23/01/2014 3 Min. lecture Droit François Charlet

Il y a quelques heures à peine, la Cour de justice de l’Union européenne a rendu une décision (C-355/12) dans une affaire concernant la société Nintendo. La décision provient d’une demande de décision préjudicielle formée par le Tribunale di Milano (Italie) et touche à la protection des mesures techniques destinées à empêcher ou à limiter des actes non autorisés par le titulaire du droit (article 6 de la Directive 2001/29/CE sur l’harmonisation de certains aspects du droit d’auteur et des droits voisins dans la société de l’information).

Extraits choisis (communiqué de presse). L’opinion de l’avocat général peut être consultée ici. La décision n’a pas encore été publiée.

[Nintendo] installe un système de reconnaissance dans les consoles et un code crypté sur le support de jeux vidéo, ce qui a pour effet d’empêcher l’utilisation de copies illégales de jeux vidéo. Ces mesures techniques de protection empêchent que les jeux sans code puissent être lancés sur un appareil Nintendo et que des programmes, des jeux et, plus généralement, des contenus multimédias autres que ceux de Nintendo soient utilisés sur les consoles. [Opinion]

[PC Box] commercialise des appareils [ici, en l’occurrence, ce sont les consoles DS et Wii qui sont concernées, ndr] pouvant servir à permettre l’utilisation d’autres jeux, en ce compris des jeux qui ne sont pas des copies de jeux produits ou autorisés par le fabricant de la console, sur lesdites consoles. [PC Box] affirme que le but poursuivi par [Nintendo] – qui souhaite empêcher la commercialisation de tels appareils – est non pas d’empêcher la copie non autorisée de ses jeux (but qui doit être protégé contre tout contournement, en application de l’article 6 de la directive 2001/29), mais d’augmenter les ventes de tels jeux (but qui n’appelle aucune protection à ce titre). [Opinion]
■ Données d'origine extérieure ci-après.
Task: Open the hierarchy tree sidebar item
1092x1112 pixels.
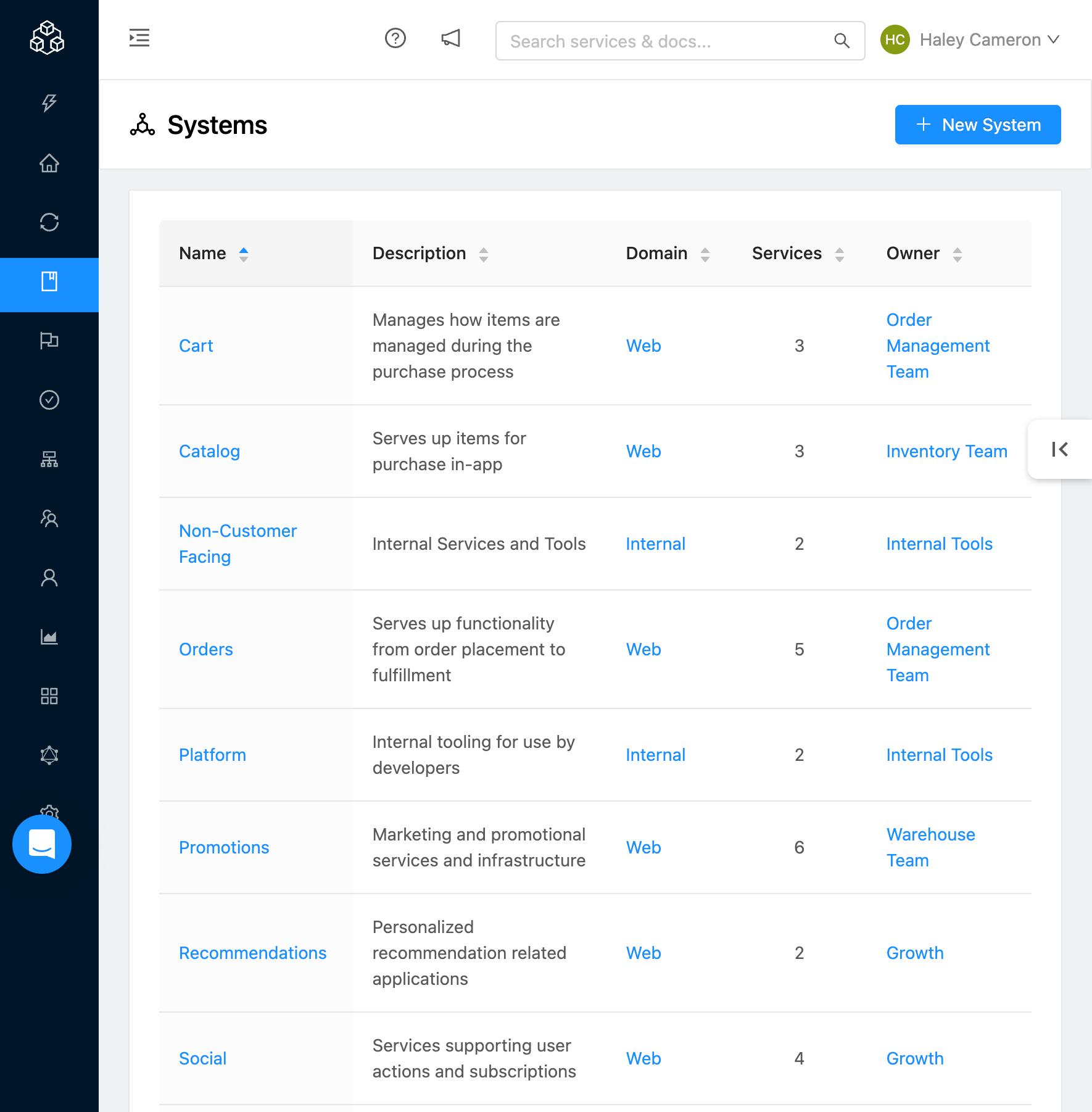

Il n’est pas contesté que les dispositifs de PC Box peuvent être utilisés pour contourner l’effet de blocage de l’échange des informations cryptées entre, d’une part, les jeux Nintendo et sous licence Nintendo et, d’autre part, les consoles Nintendo. De même, il n’est pas contesté que l’effet de blocage des mesures de Nintendo conduit à empêcher de jouer d’autres jeux que des jeux Nintendo et sous licence Nintendo sur des consoles Nintendo et que les dispositifs de PC Box permettent également de contourner cet effet.[…] Les mesures techniques qui sont à la fois incorporées dans les supports physiques des jeux vidéo et dans les consoles et, qui nécessitent une interaction entre elles, relèvent de la notion de “mesures techniques efficaces” au sens de la directive dès lors que leur objectif est d’empêcher ou de limiter les actes portant atteinte aux droits du titulaire. [Opinion]

La Cour constate ensuite que la protection juridique couvre uniquement les mesures techniques destinées à empêcher ou éliminer les actes non autorisés de reproduction, de communication, de mise à disposition du public ou de distribution des œuvres, pour lesquels l’autorisation du titulaire d’un droit d’auteur est exigée. Cette protection juridique doit respecter le principe de proportionnalité sans interdire les dispositifs ou activités qui, sur le plan commercial, ont un but ou une utilisation autre que de contourner la protection technique à des fins illicites. [Communiqué de presse]

La CJUE a donc suivi l’avocat général dans ses conclusions. Dans le fond, c’est une victoire pour Nintendo car, selon le communiqué de presse, le principe général tel que formulé par la directive va essentiellement dans le sens de Nintendo et seulement un petit peu dans le sens de PC Box. Ce sera au Tribunal de Milan de déterminer si les dispositifs de PC Box sont surtout utilisés pour violer les droits d’auteur de Nintendo ou s’ils sont utilisés à d’autres fins.